Stored items:
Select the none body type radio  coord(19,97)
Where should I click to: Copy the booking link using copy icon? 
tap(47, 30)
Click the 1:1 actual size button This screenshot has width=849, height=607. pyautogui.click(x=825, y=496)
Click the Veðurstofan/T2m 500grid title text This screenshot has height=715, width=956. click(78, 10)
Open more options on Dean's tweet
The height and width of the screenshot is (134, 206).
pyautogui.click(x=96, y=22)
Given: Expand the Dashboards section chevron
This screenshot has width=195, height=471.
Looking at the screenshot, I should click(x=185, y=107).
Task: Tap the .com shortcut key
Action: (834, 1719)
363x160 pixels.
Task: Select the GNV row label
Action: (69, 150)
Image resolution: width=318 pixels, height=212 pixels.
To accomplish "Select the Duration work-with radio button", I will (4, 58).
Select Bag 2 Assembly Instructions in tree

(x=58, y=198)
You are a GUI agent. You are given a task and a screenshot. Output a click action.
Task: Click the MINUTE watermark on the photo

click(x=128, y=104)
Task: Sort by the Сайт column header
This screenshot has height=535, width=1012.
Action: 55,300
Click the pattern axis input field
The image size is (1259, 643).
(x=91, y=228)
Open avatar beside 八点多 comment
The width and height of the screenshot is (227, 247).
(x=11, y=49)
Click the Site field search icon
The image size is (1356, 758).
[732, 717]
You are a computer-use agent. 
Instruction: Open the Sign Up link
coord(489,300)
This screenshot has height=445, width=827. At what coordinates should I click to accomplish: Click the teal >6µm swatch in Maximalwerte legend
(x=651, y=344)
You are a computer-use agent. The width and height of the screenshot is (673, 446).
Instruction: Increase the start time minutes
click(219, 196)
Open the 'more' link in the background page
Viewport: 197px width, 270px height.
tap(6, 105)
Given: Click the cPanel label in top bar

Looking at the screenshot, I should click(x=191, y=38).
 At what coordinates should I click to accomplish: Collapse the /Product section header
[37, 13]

* Task to carry out: Line by line, please reproduce the records exactly.

* Reply to the exercise:
Select the none body type radio  coord(19,97)
Where should I click to: Copy the booking link using copy icon? 
tap(47, 30)
Click the 1:1 actual size button This screenshot has width=849, height=607. pyautogui.click(x=825, y=496)
Click the Veðurstofan/T2m 500grid title text This screenshot has height=715, width=956. click(78, 10)
Open more options on Dean's tweet
The height and width of the screenshot is (134, 206).
pyautogui.click(x=96, y=22)
Given: Expand the Dashboards section chevron
This screenshot has width=195, height=471.
Looking at the screenshot, I should click(x=185, y=107).
Task: Tap the .com shortcut key
Action: (834, 1719)
363x160 pixels.
Task: Select the GNV row label
Action: (69, 150)
Image resolution: width=318 pixels, height=212 pixels.
To accomplish "Select the Duration work-with radio button", I will (4, 58).
Select Bag 2 Assembly Instructions in tree

(x=58, y=198)
You are a GUI agent. You are given a task and a screenshot. Output a click action.
Task: Click the MINUTE watermark on the photo

click(x=128, y=104)
Task: Sort by the Сайт column header
This screenshot has height=535, width=1012.
Action: 55,300
Click the pattern axis input field
The image size is (1259, 643).
(x=91, y=228)
Open avatar beside 八点多 comment
The width and height of the screenshot is (227, 247).
(x=11, y=49)
Click the Site field search icon
The image size is (1356, 758).
[732, 717]
You are a computer-use agent. 
Instruction: Open the Sign Up link
coord(489,300)
This screenshot has height=445, width=827. At what coordinates should I click to accomplish: Click the teal >6µm swatch in Maximalwerte legend
(x=651, y=344)
You are a computer-use agent. The width and height of the screenshot is (673, 446).
Instruction: Increase the start time minutes
click(219, 196)
Open the 'more' link in the background page
Viewport: 197px width, 270px height.
tap(6, 105)
Given: Click the cPanel label in top bar

Looking at the screenshot, I should click(x=191, y=38).
 At what coordinates should I click to accomplish: Collapse the /Product section header
[37, 13]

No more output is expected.